It's Saturday night, Day 6 of the November BIW challenge. I've written 29 pages. That means, in order to achieve my goal of 200 pages, I have to finish 171 pages by 7 am (my time) Monday morning. I have a whole list of reasons/excuses why I haven't accomplished more. It really comes down to the fact that I didn't apply myself. Monday, I got some done. Not a lot, but some. Tuesday, I wasted my writing time by staring at the television as the election results came in, like somehow me watching was going to affect the results.Read More
It's November which means NaNoWriMo (National Novel Writing Month) and BIW (Book in a Week). NaNoWriMo started on the first of November and BIW starts tomorrow. The premise of NaNoWriMo is to write the rough draft of a 50,000 word novel in one month.
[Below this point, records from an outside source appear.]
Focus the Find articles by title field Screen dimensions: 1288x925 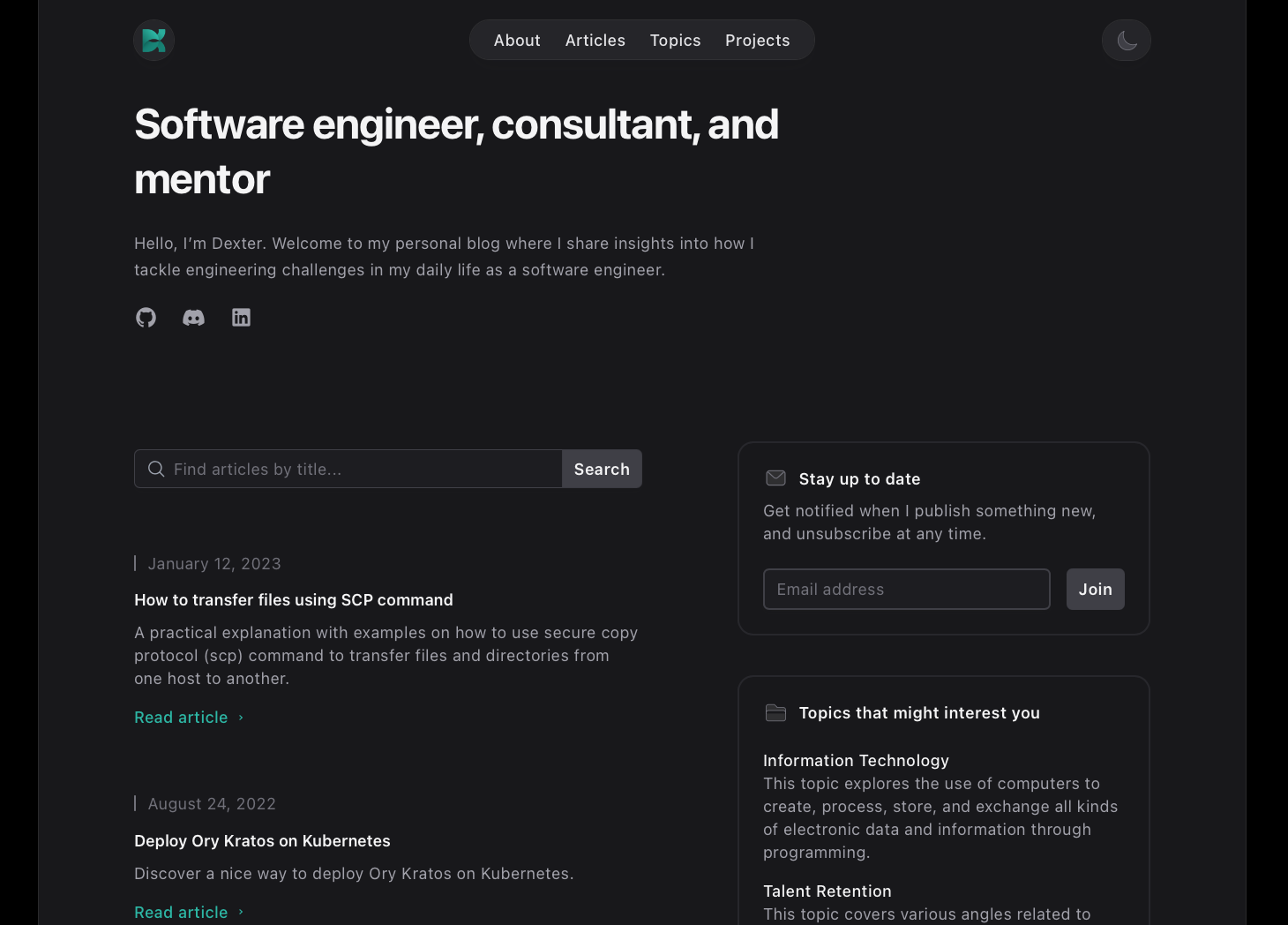coord(362,470)
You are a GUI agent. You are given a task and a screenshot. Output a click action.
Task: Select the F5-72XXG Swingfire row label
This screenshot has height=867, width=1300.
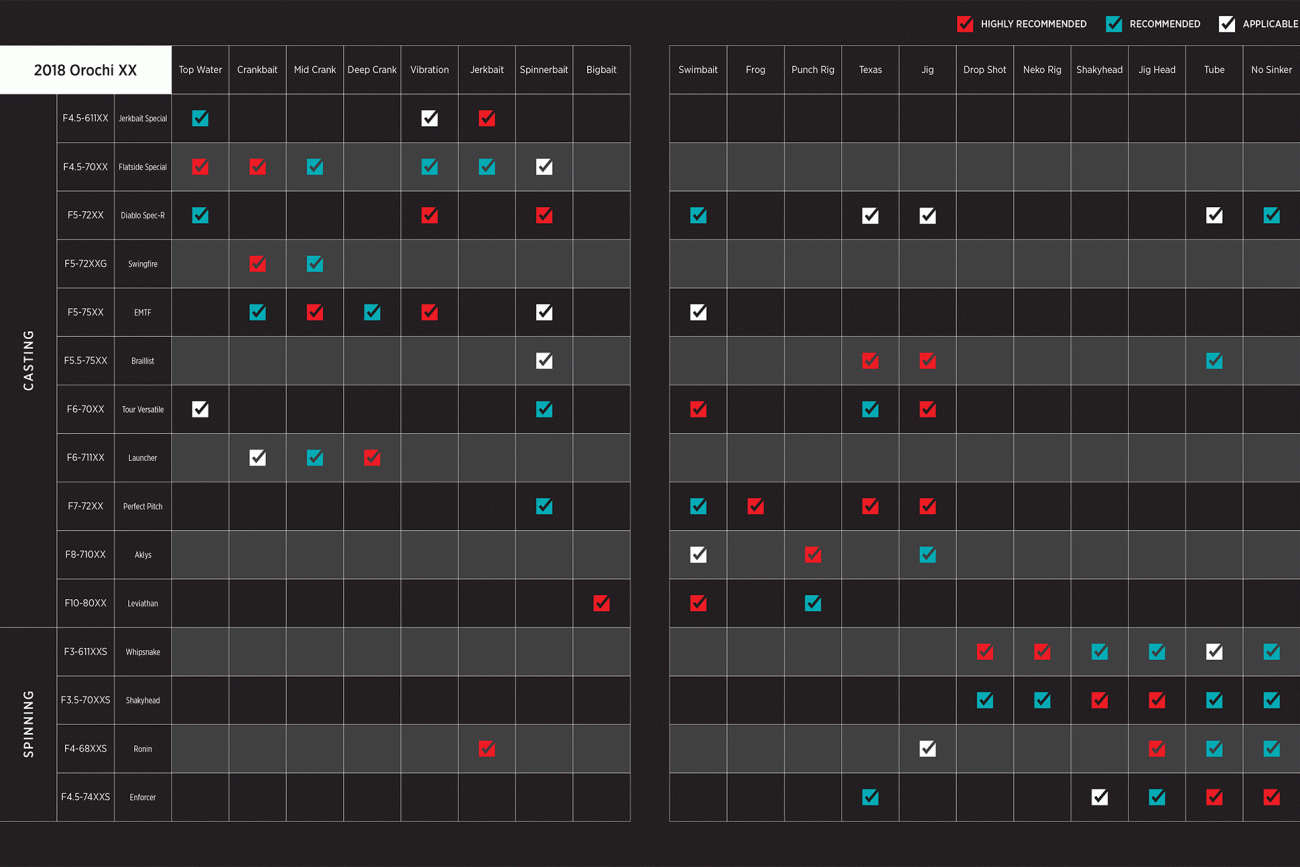point(114,264)
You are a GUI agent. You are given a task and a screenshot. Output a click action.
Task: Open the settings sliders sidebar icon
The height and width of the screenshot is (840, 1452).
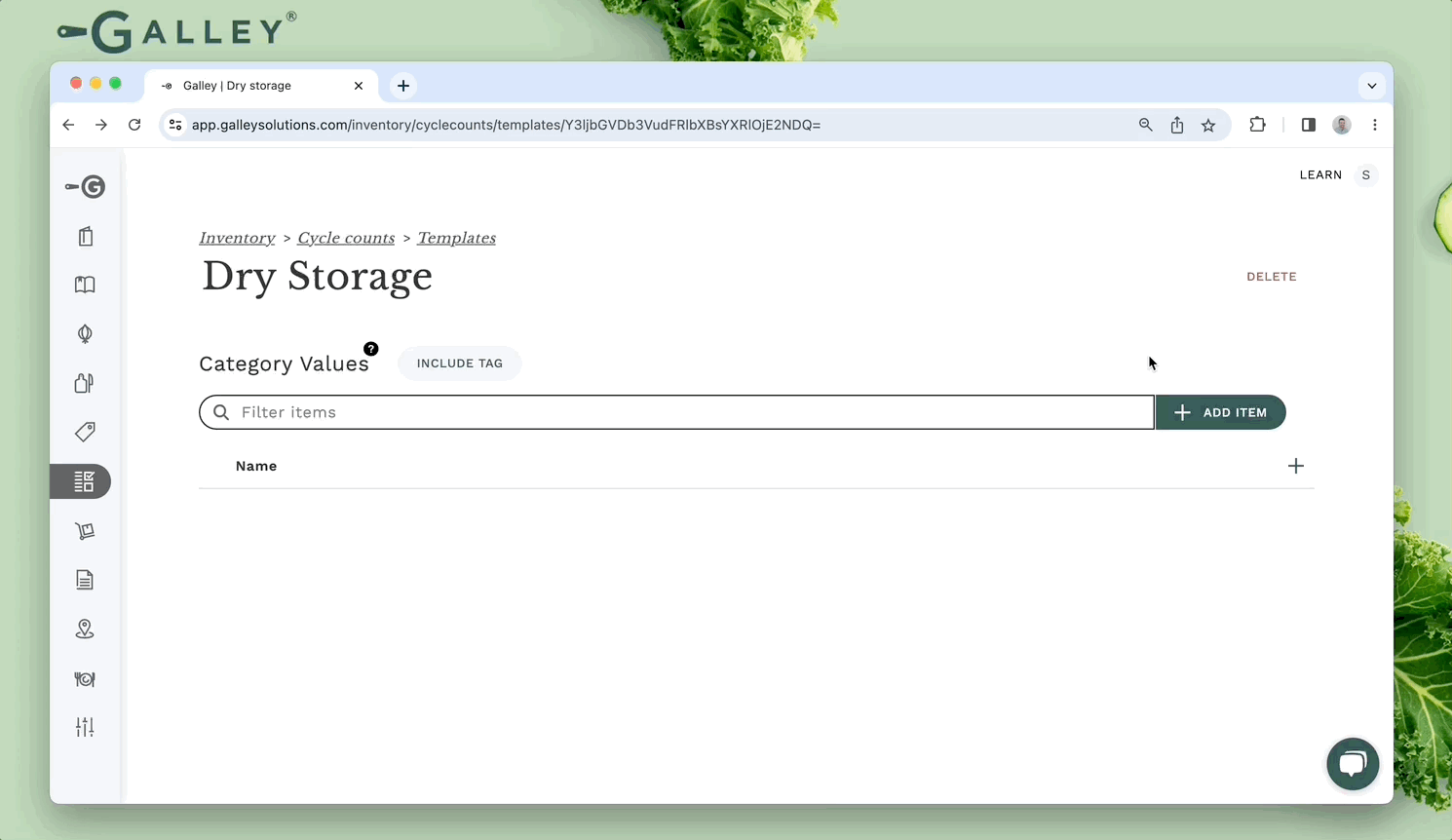86,727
Thousands of people accept the challenge each year and urge each other to the finish line in forums and chatrooms. Faceoff of the Heart is my NaNoWriMo novel from 2006 (with lots of editing and changes).
If you've read my blog for a while, you already know about BIW. ;) Perhaps you remember from last month that I gave up on BIW as soon as I reached my goal, which was Friday afternoon, wasting an entire weekend that I could have been adding pages.
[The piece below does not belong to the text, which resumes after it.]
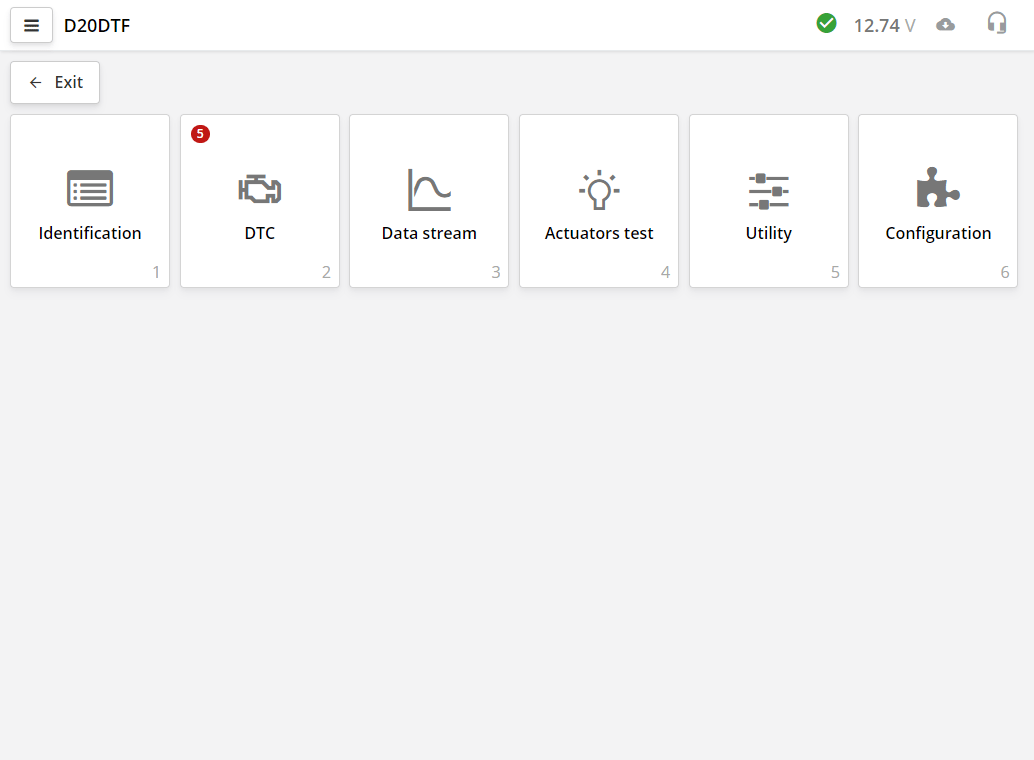This screenshot has width=1034, height=760.
Task: Click the back arrow inside Exit
Action: tap(36, 82)
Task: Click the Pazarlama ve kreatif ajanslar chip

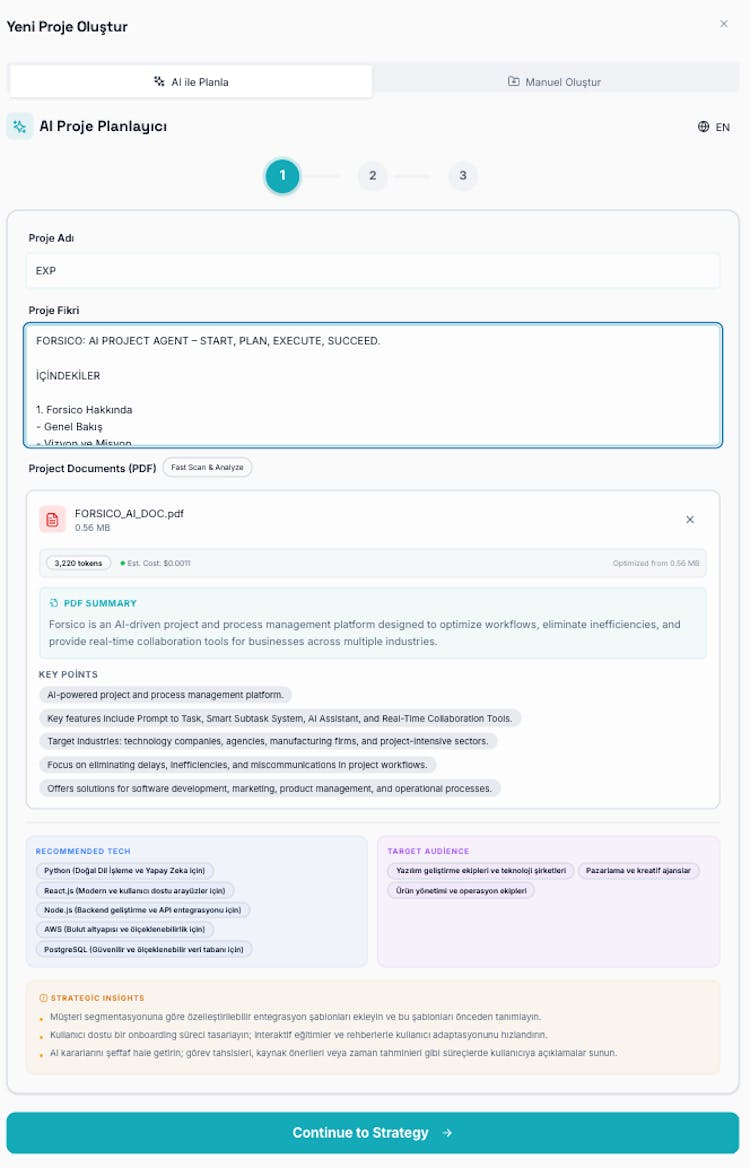Action: pyautogui.click(x=638, y=871)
This month for BIW, I set my goal at 200 pages, which just happens to come out to approximately 50,000 words. Conveniently, 50,000 words is the magic winning number for NaNo.
Most likely, I've bitten off more than I can chew. But, it is supposed to be a challenge so there we go. Challenge away. Even if I don't manage the entire 200 pages in one week, I'll get a substantial amount of writing done and that'll make me happy.
I hope to have the rough draft of Mercy wrapped up by the end of the month. My goal for Mercy is 100,000 words, but whatever it takes to complete the story is what will happen.
What are your goals for BIW and/or NaNoWriMo?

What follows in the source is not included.